Molecular characterization of leukocyte adhesion deficiency in six patients

Abstract

Leukocyte adhesion deficiency (LAD) is caused by defects in the CD18 gene, which codes for the common β2 subunit of the leukocyte integrins LFA-1, Mac-1 and p150,95. Failure to produce a functional β2 subunit results in the defective expression of all three leukocyte integrins, and the leukocytes of LAD patients have subnormal adhesion properties. Six patients with LAD were studied. Patient B was homozygous and carried a G284S mutation. A two-bp (GA) deletion at position 1256 (1256ΔGA) was found in the cDNA of patient C, who also had an abnormally large mRNA of 4.3 kb.
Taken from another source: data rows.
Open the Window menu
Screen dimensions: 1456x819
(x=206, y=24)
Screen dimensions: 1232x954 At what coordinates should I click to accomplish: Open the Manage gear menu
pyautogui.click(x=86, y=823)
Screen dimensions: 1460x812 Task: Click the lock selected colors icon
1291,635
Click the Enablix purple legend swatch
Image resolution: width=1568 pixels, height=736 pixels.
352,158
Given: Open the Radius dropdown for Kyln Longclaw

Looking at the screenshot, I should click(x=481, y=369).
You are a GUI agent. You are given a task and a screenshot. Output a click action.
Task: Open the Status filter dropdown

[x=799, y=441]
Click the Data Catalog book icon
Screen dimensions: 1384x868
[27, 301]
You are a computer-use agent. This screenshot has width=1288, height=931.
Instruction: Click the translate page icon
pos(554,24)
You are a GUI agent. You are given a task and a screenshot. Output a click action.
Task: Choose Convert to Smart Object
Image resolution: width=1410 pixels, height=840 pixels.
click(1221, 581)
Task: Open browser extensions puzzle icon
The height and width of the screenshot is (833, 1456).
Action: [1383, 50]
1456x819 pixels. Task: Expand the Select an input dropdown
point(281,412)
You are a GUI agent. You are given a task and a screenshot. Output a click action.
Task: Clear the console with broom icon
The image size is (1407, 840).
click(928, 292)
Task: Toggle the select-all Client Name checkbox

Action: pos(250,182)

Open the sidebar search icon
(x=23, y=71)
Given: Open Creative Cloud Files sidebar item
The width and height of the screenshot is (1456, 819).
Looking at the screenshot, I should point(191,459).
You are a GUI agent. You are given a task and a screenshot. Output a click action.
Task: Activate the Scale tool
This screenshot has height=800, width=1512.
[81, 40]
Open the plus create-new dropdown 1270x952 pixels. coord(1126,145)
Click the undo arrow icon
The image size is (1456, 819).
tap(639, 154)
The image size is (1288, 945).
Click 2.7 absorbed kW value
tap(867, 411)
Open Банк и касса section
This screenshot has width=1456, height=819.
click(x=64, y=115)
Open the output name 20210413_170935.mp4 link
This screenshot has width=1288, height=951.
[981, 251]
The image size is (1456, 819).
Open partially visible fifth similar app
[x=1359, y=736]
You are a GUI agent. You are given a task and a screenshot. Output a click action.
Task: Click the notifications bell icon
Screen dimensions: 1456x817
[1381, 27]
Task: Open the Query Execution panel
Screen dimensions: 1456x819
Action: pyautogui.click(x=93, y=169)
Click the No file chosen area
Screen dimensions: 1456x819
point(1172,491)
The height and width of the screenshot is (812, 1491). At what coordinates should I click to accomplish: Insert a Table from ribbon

Patients E and K were siblings and were heterozygous at the genomic level. One defective allele contained a mutation in intron 6/7 which created a preemptive 3' splice site. The resulting mRNA has 12 extra bases at the junction of exons 6 and 7, coding for four extra residues PSSQ in the protein. The same allele also carried a R586W mutation. The other allele was transcribed at a low level and was not characterized. Patient G carried a L149P mutation in one allele; again, the other allele was not characterized due to low transcription levels. Patient R carried two mutant alleles with G284S and R593C mutations respectively. The G284S mutation and the 1256ΔGA deletion have not been reported previously. CD18 cDNA carrying the abnormalities were cotransfected with normal CD11a or CD11b cDNA into COS cells. Expression of the LFA-1 (CD11a/CD18) and Mac-1 (CD11b/CD18) antigens on COS cells was not detected, suggesting that these two mutations are sufficient to account for LAD.